在New Relic的事件管道團隊中，Kafka是將我們的微服務架構縫合在一起的線索。我們每小時接收數十億次監控事件，客戶依靠我們實時提醒。面對系統十倍以上的增長，了解我們如何通過切換到基於Kafka的流媒體系統來避免昂貴的縮放夢魘。我們遵循New Relic的DevOps理念。因此，我們的系統表現如何，我有個人利益。如果錯過了評估的最後期限，我會放鬆睡眠，客戶也會失去信任。從一開始我們就不必一一列出，我們已經全部使用Kafka作為事件驅動管道的骨幹，作為一個數據存儲，以及將更新流式傳輸到系統。聽聽我們的工作，我們面臨的挑戰，以及我們如何繼續擴大我們的應用程序。

How Blizzard Used Kafka to Save Our Pipeline (and Azeroth)

by Jeff Field, Systems Engineer, Blizzard

video, slide

When Blizzard started sending gameplay data to Hadoop in 2013, we went through several iterations before settling on Flumes in many data centers around the world reading from RabbitMQ and writing to central flumes in our Los Angeles datacenter. While this worked at first, by 2015 we were hitting problems scaling to the number of events required. This is how we used Kafka to save our pipeline.

下面的內容來自機器翻譯:

當暴雪於2013年開始向Hadoop發送遊戲數據時，我們經歷了幾次迭代，然後在世界各地的許多數據中心從FlubitMQ讀取Flumes，然後寫入洛杉磯數據中心的中心水槽。雖然這個工作起初，到2015年，我們遇到的問題擴大到所需的事件數量。這就是我們如何使用卡夫卡拯救我們的管道。

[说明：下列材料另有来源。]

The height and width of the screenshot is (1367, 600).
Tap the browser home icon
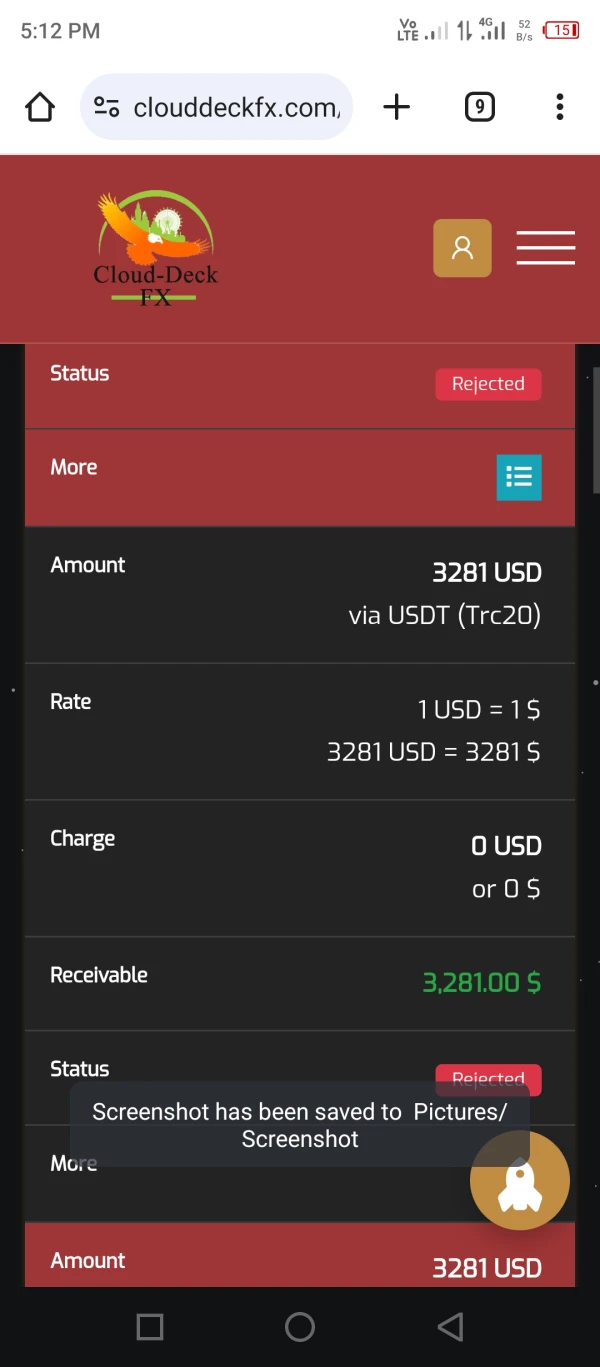click(x=40, y=107)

Kafka Connect Best Practices – Advice from the Field

by Randall Hauch, Engineer, Confluent

video, slide

This talk will review the Kafka Connect Framework and discuss building data pipelines using the library of available Connectors. We』ll deploy several data integration pipelines and demonstrate :

best practices for configuring, managing, and tuning the connectorsntools to monitor data flow through the pipelinenusing Kafka Streams applications to transform or enhance the data in flight.n

下面的內容來自機器翻譯:

本次演講將回顧Kafka Connect Framework並討論使用可用連接器庫構建數據管道。我們將部署多個數據集成管道並進行演示：

配置，管理和調整連接器的最佳實踐

工具來監視通過管道的數據流

使用Kafka Streams應用程序來轉換或增強飛行中的數據。

One Data Center is Not Enough: Scaling Apache Kafka Across Multiple Data Centers

by Gwen Shapira, Product Manager, Confluent

video, slide

You have made the transition from single machines and one-off solutions to distributed infrastructure in your data center powered by Apache Kafka. But what if one data center is not enough? In this session, we review resilient data pipelines with Apache Kafka that span multiple data centers. We provide an overview of best practices and common patterns including key areas such as architecture and data replication as well as disaster scenarios and failure handling.

下面的內容來自機器翻譯:

您已經從單台機器和一次性解決方案轉換到由Apache Kafka提供支持的數據中心內的分散式基礎架構。但是如果一個數據中心不夠用呢？在本次會議中，我們將使用跨越多個數據中心的Apache Kafka來審查彈性數據管道。我們概述最佳實踐和常見模式，包括架構和數據複製等關鍵領域以及災難場景和故障處理。